A 24.1-million-pixel, APS-C sensor with no anti-aliasing filter should ensure large and sharp images from Nikon's new enthusiast-level DSLR, but there's a lot more to the D7100 than that. Read the Nikon D7100 review...
Nikon D7100 review – White balance and colour
Image: Auto white balance has a magenta colour cast, because it has compensated for the dominant green tones in this scene. Using the cloudy white balance preset produces a warm tone
As I have come to expect from a Nikon DSLR, the colour rendition using the standard colour mode is natural rather than punchy and dynamic. Of course, the vivid colour setting can be employed for anyone wanting these tones. Monochrome shooters will be pleased with the filter effects available, suited as they are for scenes such as dramatic landscapes (red filter) or portraits with great tonal depth (green filter). Colour filter effects, such as skylight, red intensifier or warm filter, can be applied to images post-capture.
As seen in the D7000, there are two AWB modes: the standard one that works to neutralise any colour cast; and one that preserves the colour of warm lighting. The latter is ideal for capturing warmth in a scene, and is particularly useful for sunsets or under tungsten light.
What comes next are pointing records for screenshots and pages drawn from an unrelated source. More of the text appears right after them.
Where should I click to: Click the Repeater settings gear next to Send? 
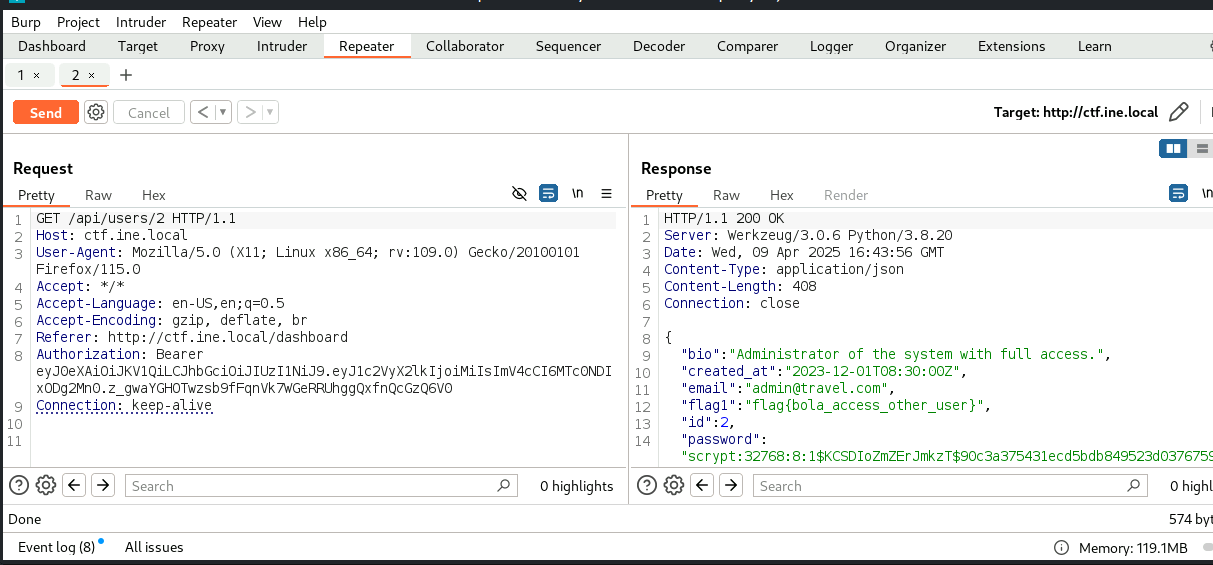(96, 113)
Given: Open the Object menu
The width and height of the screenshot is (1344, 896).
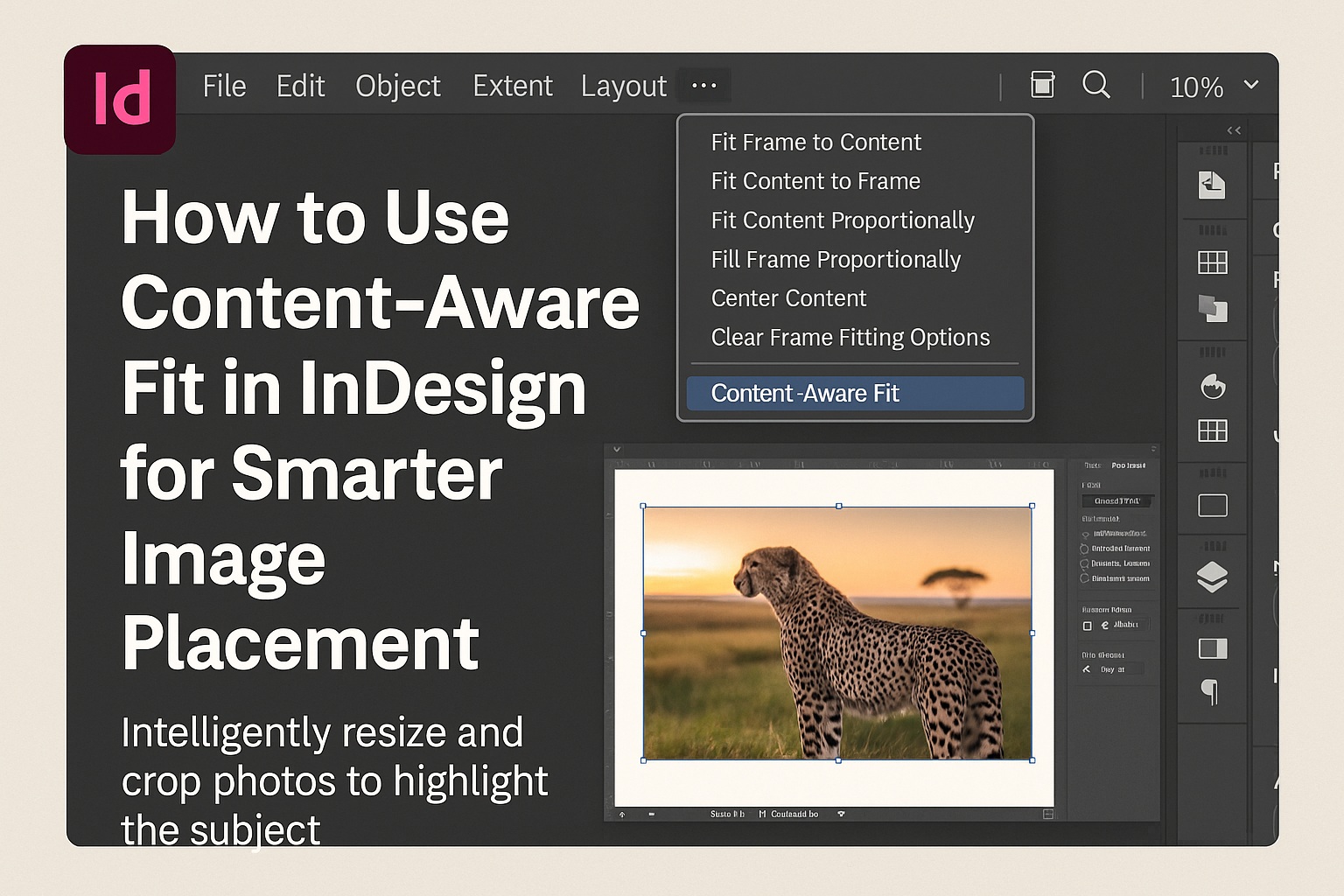Looking at the screenshot, I should pyautogui.click(x=397, y=86).
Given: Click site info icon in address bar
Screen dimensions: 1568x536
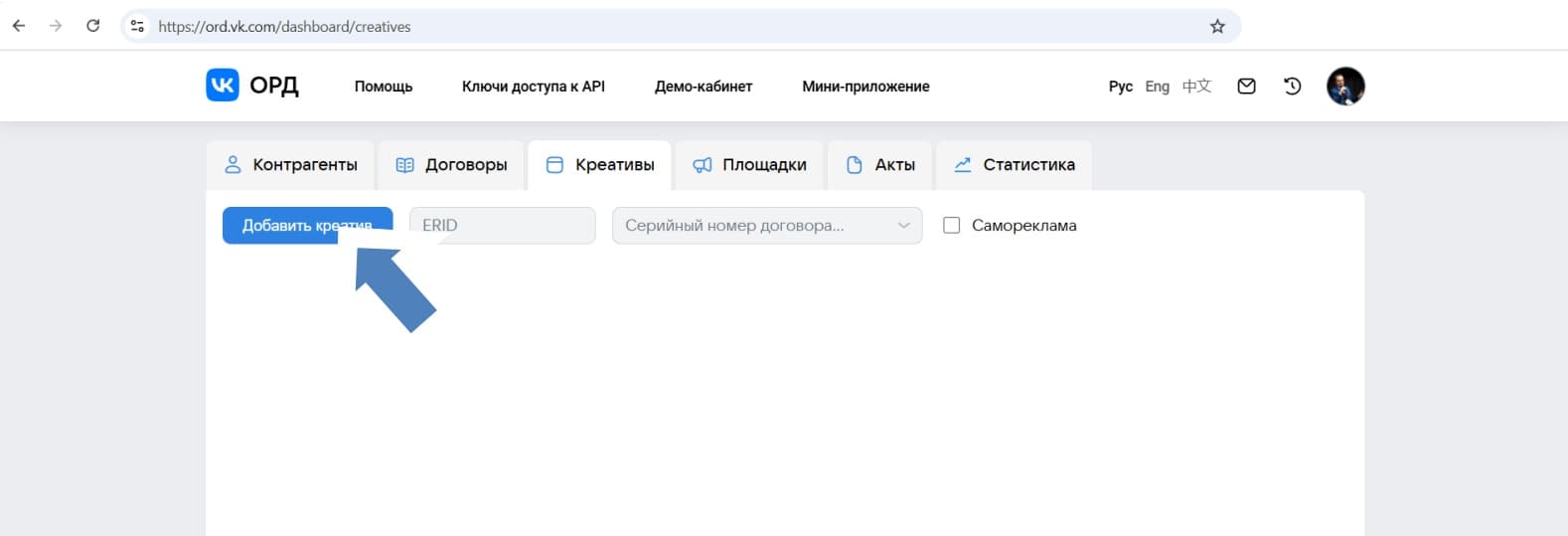Looking at the screenshot, I should coord(138,27).
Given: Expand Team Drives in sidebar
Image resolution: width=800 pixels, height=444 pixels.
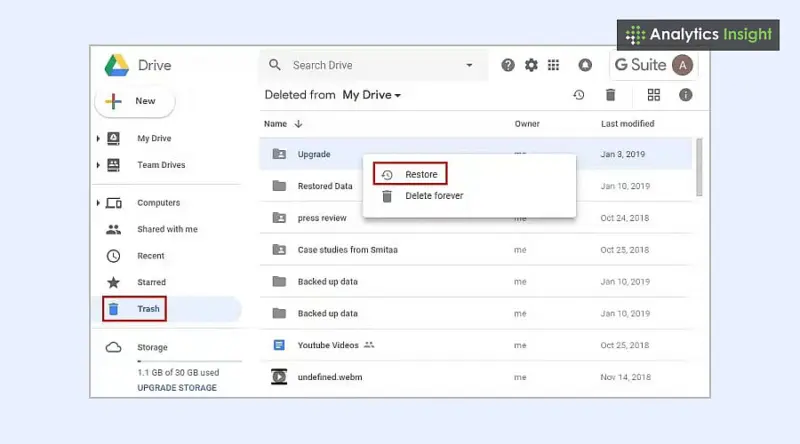Looking at the screenshot, I should pyautogui.click(x=98, y=165).
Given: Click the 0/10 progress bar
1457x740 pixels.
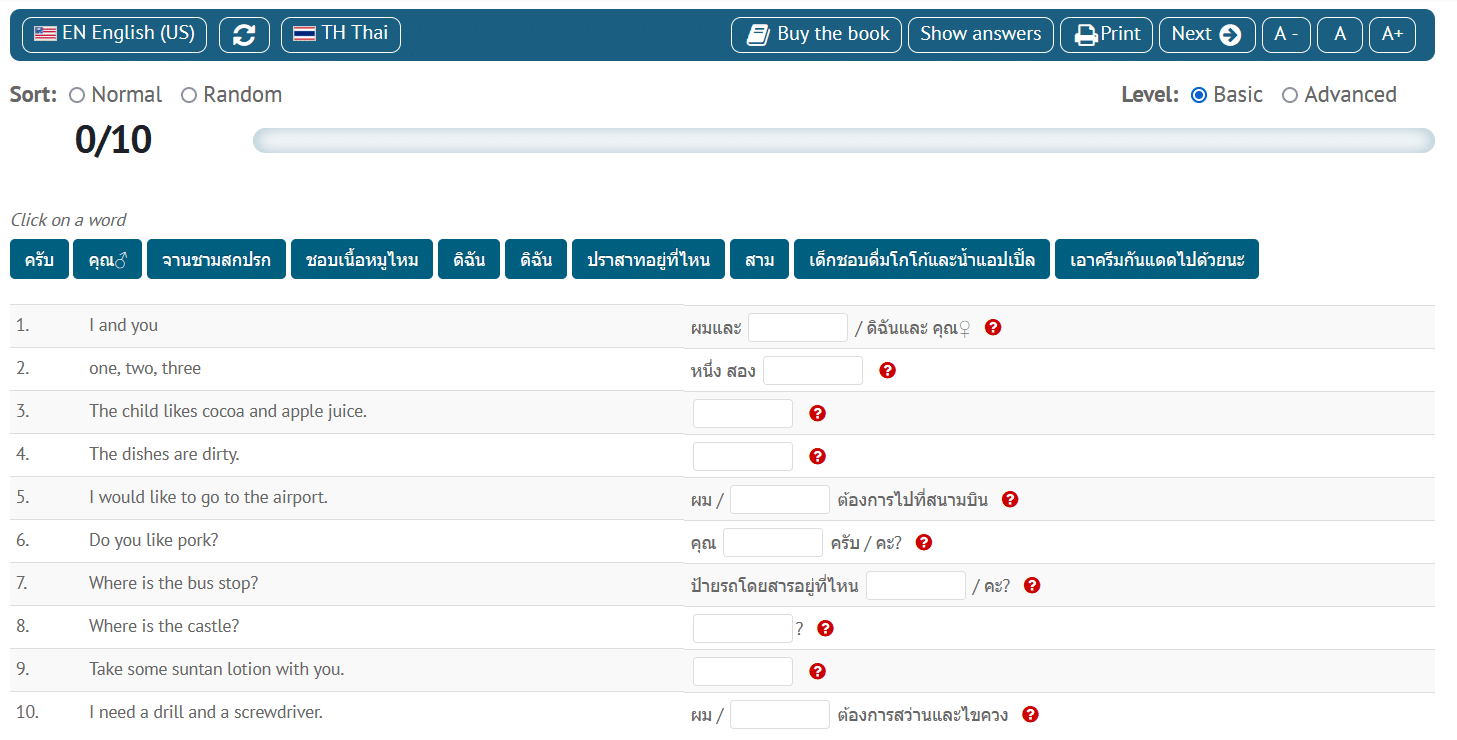Looking at the screenshot, I should pos(843,140).
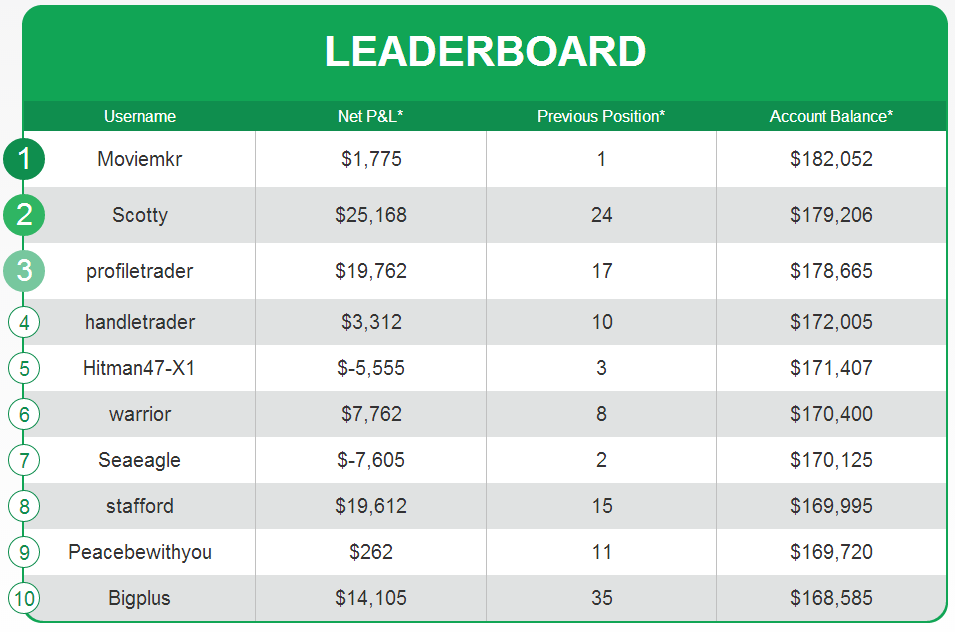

The standard AWB mode can, like any other, record unwanted colour casts when a dominant colour tricks its metering to compensate for the tone – a green landscape can, for example, take on a magenta cast.
Taking a custom white balance reading has unfortunately always been a little tricky with a Nikon DSLR. For the most part the same can be said for the D7100, apart from the new spot white balance feature in live view. This is much more intuitive and speedy than the usual Nikon method.